Frontends generate the main feed by querying api/v3/post/list. This doesn't provide any crosspost info - for that you have to go into the post itself by querying api/v3/post. As such, frontends would have to do a fair bit of extra work to wrangle the required information for a main feed that combined crossposts. The only attempt I've seen at doing this was in a dev branch of Tesseract.
I'd argue that you have a problem as soon as you start saying 'frontends need to do some extra work' - it breaks the dynamic between backends and frontends. Backends should be big, complicated things, worked on by people familiar with the project, to provide all the logic, whereas frontends should be light, relatively easy to write, runnable on devices with limited resources, and mostly focused on how the information provided to them should be displayed. They should store the user's preferences, and login details, and that's it - everything else should come from the backend.
As for combining comments, this can lead to fraught situations. This link was posted to both 'cars' and 'fuckcars'. This link was posted to both 'taylorswift' and whatever-the-fuck 'barelower4thwomenmusic' is: so the comments for a music video would be from Taylor Swift fans, as well as from people with a foot fetish. Moreover, if this is the expected behaviour, trolls can use it to get up to no good, and make a bunch of comments appear in a new crosspost to a community subscribed to by people guaranteed to disagree with them.

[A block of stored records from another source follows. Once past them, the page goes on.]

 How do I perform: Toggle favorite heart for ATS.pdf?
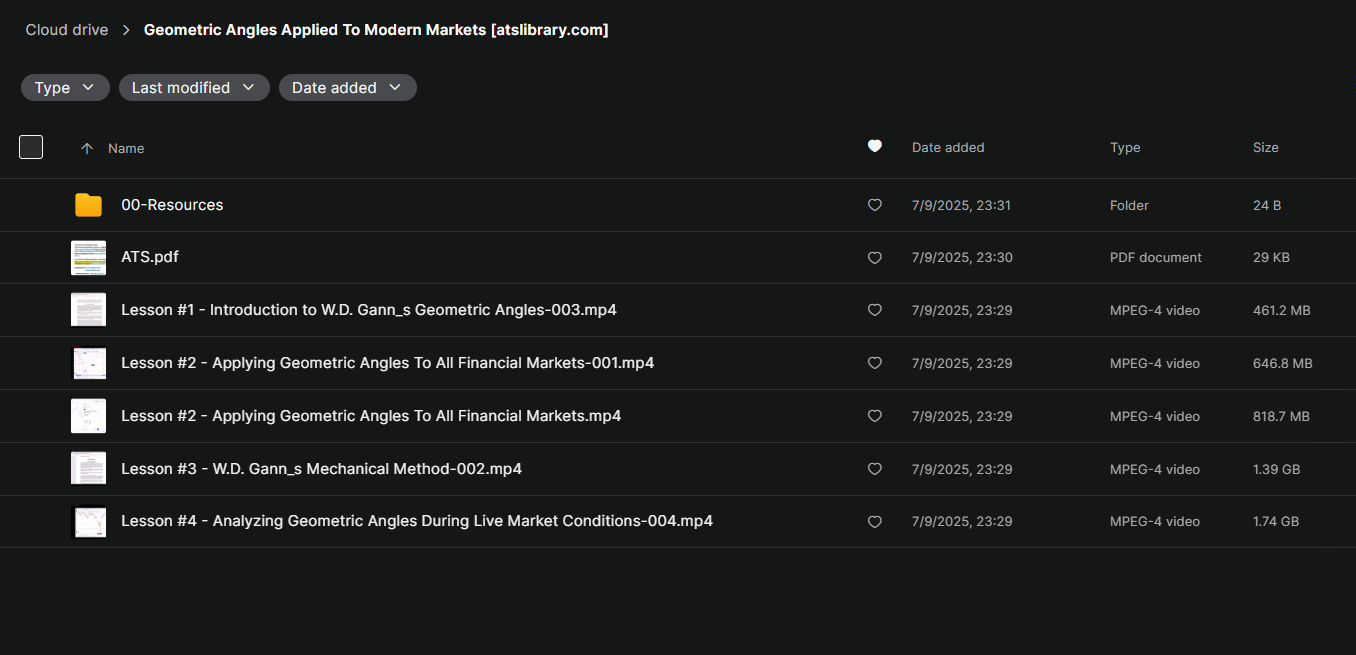pos(874,258)
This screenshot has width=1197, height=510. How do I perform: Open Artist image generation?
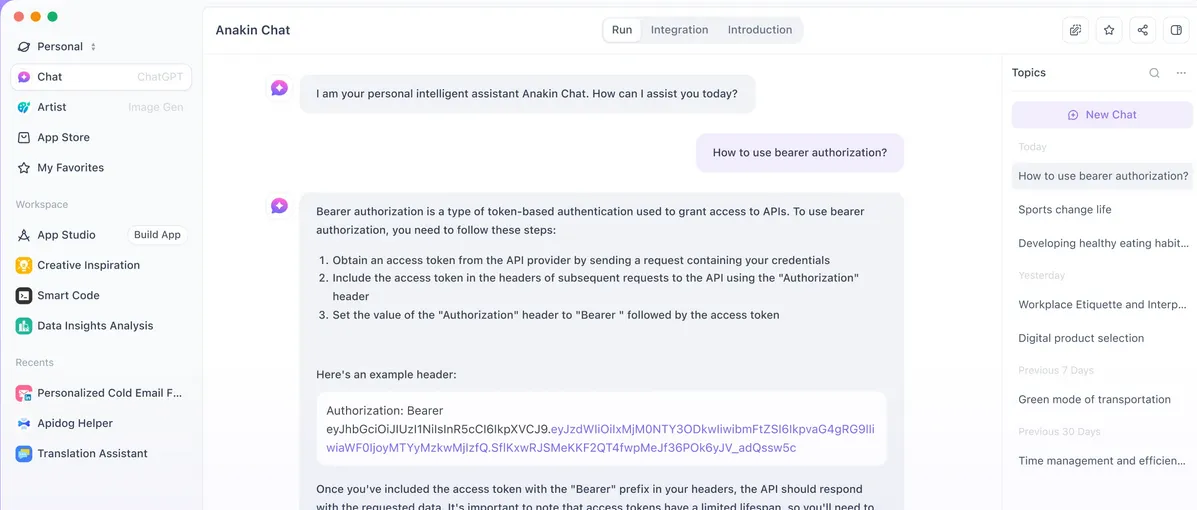pyautogui.click(x=52, y=107)
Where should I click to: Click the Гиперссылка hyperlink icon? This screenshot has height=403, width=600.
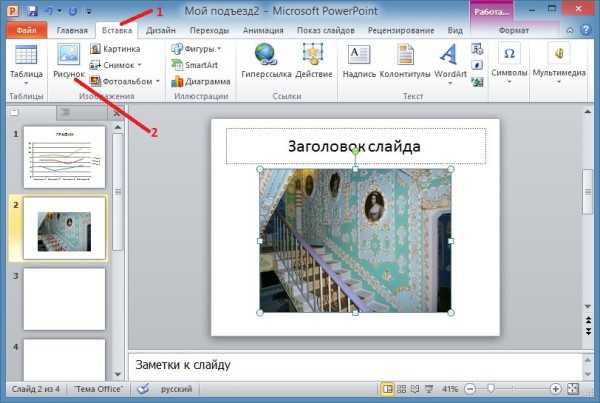click(265, 62)
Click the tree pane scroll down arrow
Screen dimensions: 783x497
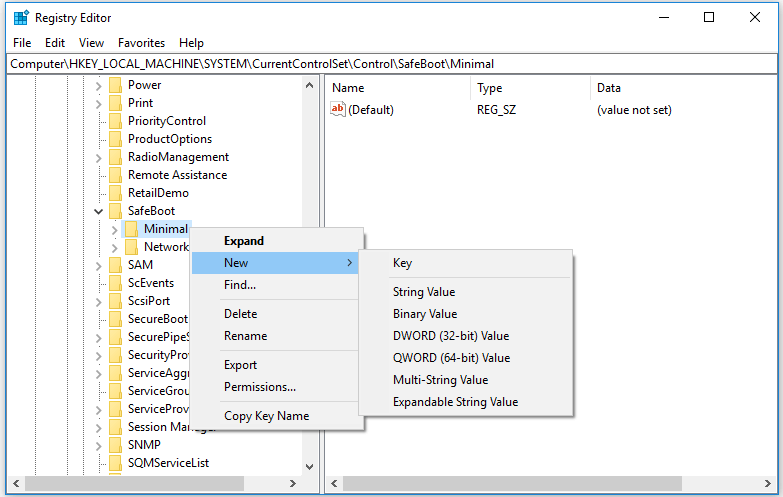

I think anyone trying to 'fix' this issue will run into the fact that certain assumptions have been made in a software's design, and those assumptions determine how database relationships are formed. The real answer may lie in something like 'ClubsAll', rather than an attempt to fundamentally redesign existing platforms.
In the meantime, crossposting is being actively encouraged. Movie news is posted to 5 different communities, open-source news is posted to 8, Taylor Swift music videos are posted to 12. The useful crossposts (one that help you discover a new community) are in the minority - most of it just ends up being annoying. And it's because there this idea, that some time in the future, there'll be a tech solution to make it less annoying, and the suggestion that maybe you should just pick the community you like and post to that, is - to me - surprisingly unpopular. Not only might this solution never come, but anything URL-based can't do anything about the same question being posed to 'nostupidquestions' and both 'asklemmys', or with an image being uploaded and posted to one community, and then re-uploaded to post to another.
This whole thing feels like trying to find a tech solution to what I see as a user problem of mindless posting to as many communities as you can find. To be honest, it's a problem that makes me a bit disillusioned (I saw a post the other day that was posted to both 'interestingasfuck' and 'mildlyinteresting', and thought - if that's the community names we're going with, and this behaviour is apparently okay, then we may as well be on Reddit).